Plant that neither photosynthesizes nor blooms has been discovered

Dr Kenji Suetsugu, assistant professor of the Hakubi Center, Kyoto University announced the discovery of a new species of achlorophyllous mycorrhizal (mycoheterotrophic) orchid. The new species, named Gastrodia flexistyloide , was found on Takeshima Island in the Kagoshima Prefecture of Japan (not the Takeshima Island currently disputed by Korea and Japan). During his research trip, Dr Suetsugu came across approximately one hundred of these bloomless, yet fascinating flowers growing in a bamboo forest dominated by Pleioblastus linearis . Flowering was observed from mid-March to early April, and fruiting from early April to early May. The description of a new angiosperm species in Japan is itself a very rare event as the flora of this region have been thoroughly investigated. However, G. flexistyloides was a particularly special discovery because it is both completely mycoheterophic, deriving its nutrition not from photosynthesis but from host fungi, and completely cleistogamous, producing flowers that never bloom.

The most remarkable characteristic of G. flexistyloides is its trilobed column, which has a strongly incurved central lobe that facilitates autonomous self–pollination. In this respect, this species shows great similarity to G. flexistyla from Taiwan, although G. flexistyloides can be distinguished by its larger stature during flowering (9–18 cm vs 3–6 cm), its floral character (cleistogamous vs chasmogamous), smaller size (15–18 mm vs 19–24 mm), and narrower perianth tube (5–6 mm vs 11–13 mm), as well as the ratio of its petal to sepal length (ca 1:1 vs 1:1.5–2 for G. flexistyloides and G. flexistyla , respectively).

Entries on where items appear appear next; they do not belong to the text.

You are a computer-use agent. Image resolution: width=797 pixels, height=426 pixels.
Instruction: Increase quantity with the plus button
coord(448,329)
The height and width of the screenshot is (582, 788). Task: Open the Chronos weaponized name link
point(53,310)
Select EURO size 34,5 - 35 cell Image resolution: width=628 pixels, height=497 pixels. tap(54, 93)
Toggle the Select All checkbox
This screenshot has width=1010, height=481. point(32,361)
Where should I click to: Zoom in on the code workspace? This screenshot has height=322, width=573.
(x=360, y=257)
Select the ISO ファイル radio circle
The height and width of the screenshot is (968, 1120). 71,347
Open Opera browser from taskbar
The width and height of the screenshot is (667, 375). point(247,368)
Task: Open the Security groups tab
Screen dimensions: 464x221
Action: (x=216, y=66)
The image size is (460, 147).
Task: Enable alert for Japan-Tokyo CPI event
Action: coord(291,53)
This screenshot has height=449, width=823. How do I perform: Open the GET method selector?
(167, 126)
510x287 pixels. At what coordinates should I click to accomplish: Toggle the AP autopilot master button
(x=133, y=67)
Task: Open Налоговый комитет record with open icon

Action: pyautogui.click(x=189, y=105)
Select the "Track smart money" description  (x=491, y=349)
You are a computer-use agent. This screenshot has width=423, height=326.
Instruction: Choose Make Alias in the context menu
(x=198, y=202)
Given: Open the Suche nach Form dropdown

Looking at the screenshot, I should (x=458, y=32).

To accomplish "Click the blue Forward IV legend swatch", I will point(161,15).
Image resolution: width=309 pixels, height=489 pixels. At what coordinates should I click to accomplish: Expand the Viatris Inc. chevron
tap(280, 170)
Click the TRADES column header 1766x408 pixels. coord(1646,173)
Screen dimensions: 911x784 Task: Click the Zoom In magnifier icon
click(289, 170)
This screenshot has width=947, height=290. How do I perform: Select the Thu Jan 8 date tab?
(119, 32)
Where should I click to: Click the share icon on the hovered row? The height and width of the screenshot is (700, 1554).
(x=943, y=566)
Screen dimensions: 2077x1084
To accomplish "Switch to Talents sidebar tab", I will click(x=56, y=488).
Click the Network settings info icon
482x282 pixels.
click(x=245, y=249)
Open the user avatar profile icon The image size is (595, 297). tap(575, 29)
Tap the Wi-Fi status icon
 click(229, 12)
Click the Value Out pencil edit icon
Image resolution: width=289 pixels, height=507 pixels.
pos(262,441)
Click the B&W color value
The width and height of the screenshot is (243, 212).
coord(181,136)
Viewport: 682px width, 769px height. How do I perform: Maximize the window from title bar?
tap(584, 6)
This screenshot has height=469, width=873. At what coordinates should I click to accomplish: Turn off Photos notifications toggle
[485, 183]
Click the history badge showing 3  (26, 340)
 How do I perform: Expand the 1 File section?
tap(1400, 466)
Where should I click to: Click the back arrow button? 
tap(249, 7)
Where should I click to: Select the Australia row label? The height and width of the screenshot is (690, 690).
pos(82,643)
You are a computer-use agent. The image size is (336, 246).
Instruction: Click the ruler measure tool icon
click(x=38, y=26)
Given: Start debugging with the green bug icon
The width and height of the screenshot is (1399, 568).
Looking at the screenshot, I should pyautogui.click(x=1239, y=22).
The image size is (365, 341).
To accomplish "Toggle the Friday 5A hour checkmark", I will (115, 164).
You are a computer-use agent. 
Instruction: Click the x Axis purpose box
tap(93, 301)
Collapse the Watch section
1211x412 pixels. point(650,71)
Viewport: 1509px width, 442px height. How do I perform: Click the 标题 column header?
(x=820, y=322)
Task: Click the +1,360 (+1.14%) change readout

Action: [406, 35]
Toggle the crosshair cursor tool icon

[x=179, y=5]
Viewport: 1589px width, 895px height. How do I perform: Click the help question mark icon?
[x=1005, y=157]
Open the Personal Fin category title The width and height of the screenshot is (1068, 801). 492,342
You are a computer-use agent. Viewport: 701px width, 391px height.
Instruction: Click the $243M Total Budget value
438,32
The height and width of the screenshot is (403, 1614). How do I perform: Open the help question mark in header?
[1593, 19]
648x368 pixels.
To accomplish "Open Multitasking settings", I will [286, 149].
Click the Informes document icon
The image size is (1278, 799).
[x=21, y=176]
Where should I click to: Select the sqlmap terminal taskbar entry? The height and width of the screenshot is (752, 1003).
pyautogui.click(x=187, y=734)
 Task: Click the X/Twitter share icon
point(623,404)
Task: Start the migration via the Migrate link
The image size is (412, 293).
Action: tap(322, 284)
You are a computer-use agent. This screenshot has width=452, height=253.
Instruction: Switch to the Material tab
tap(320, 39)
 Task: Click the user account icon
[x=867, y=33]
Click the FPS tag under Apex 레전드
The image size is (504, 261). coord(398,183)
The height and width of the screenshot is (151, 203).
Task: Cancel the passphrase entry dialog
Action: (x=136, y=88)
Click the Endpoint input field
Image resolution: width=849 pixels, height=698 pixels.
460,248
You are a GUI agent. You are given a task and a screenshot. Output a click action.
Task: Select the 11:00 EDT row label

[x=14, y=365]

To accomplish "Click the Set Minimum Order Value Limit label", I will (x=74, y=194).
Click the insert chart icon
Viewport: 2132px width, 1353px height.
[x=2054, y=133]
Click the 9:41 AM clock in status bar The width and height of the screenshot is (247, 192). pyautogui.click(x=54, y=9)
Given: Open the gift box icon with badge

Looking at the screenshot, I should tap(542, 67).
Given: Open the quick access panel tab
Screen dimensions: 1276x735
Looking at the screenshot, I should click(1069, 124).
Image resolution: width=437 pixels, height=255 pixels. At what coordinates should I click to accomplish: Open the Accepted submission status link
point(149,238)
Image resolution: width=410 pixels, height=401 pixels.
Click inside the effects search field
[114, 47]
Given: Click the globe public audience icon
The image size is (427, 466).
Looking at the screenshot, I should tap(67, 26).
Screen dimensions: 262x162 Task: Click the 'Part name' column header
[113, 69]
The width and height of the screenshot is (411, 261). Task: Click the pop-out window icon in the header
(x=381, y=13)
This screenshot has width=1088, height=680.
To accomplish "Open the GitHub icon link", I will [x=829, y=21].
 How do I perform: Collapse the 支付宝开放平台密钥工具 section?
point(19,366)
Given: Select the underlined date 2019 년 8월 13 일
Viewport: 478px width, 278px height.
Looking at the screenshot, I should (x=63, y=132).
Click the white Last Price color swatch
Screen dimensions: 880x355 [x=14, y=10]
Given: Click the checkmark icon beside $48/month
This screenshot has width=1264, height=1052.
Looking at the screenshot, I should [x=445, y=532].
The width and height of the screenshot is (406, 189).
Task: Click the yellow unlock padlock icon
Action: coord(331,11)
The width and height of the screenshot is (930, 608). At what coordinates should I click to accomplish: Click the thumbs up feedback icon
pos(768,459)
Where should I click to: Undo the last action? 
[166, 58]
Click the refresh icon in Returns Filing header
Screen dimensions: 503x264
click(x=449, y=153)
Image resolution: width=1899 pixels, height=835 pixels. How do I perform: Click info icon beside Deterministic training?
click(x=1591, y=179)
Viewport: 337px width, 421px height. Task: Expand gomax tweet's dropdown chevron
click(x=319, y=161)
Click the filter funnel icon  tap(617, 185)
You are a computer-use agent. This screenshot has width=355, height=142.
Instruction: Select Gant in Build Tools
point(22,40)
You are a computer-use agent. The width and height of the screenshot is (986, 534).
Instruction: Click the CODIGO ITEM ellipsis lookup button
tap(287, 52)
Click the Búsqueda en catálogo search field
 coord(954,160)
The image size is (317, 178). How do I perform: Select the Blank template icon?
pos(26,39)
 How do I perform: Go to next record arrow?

While reports of autonomous self-pollination are fairly common in the Orchidaceae, the usual mechanism by which it is achieved involves the pollinia falling from the anther onto the stigma surface, allowing contact between the pollinia and stigma. However, the autogamous system of G. flexistyloides is notable because the central lobe of the column, which is strongly incurved, allows the anther to contact the stigma directly. To date, this selfing strategy has only been reported in G. flexistyloides and the closely related species G. flexistyla , which has been found in Taiwan. The most significant difference between the two species is that G. flexistyloides produces exclusively cleistogamous flowers, while G. flexistyla always produces chasmogamous flowers that bloom.

Cleistogamy, literally meaning "a closed marriage", refers to plants that produce flowers in which self-fertilization occurs within closed buds. This mechanism of reproduction has intrigued botanists since the time of Darwin, and is now recognized as an important mechanism of self-pollination that is found in a diverse range of plant taxa. However, most cleistogamous orchids also produce chasmogamous flowers. In some cases, this has led to incidents of misclassification, where specimens bearing only cleistogamous flowers have been mistaken for new taxa. However, such "new species" were always collected in regions where equivalent chasmogamous species also existed. The discovery of G. flexistyloides is distinct from such examples because none of the individuals in the Takashima population were found to produce cleistogamous flowers (complete cleistogamy). Given that the morphological dissimilarities are clear and stable, this taxon should therefore be treated as an independent species rather than an infraspecific taxon of G. flexistyla . Furthermore, given that the completely cleistogamous condition in G. flexistyloides prevents gene flow with G. flexistyla , the two species differ according to the biological species concept, which defines a species as members of populations that can actually or potentially interbreed in nature.

Cleistogamous flowers are considered a bet-hedging strategy, since they are less costly than chasmogamous flowers, and because they can provide reproductive assurance by setting seeds in the absence of pollinators and under disadvantageous environmental conditions. In addition, cleistogamous flowers can also promote adaptation to local habitats, as both maternal sets of genes can be passed on to the progeny purging deleterious alleles. However, this is a somewhat risky strategy as the progeny are also less able to adapt to changes in spatially and temporally heterogeneous habitats.

The evolution of complete cleistogamy is therefore somewhat of a mystery. Chasmogamous flowers are an important factor in the success of most plants as even a small degree of outcrossing can result in a relatively rapid decline in linkage disequilibrium across the genome, and is sufficient to overcome the negative effects associated with an absence of effective recombination, such as the accumulation of deleterious mutations and a slowdown in the rate of adaptation. The discovery of G. flexistyloides , therefore, provides a useful opportunity to further investigate the ecological significance, evolutionary history, and genetic mechanisms underlying the evolution of complete cleistogamy.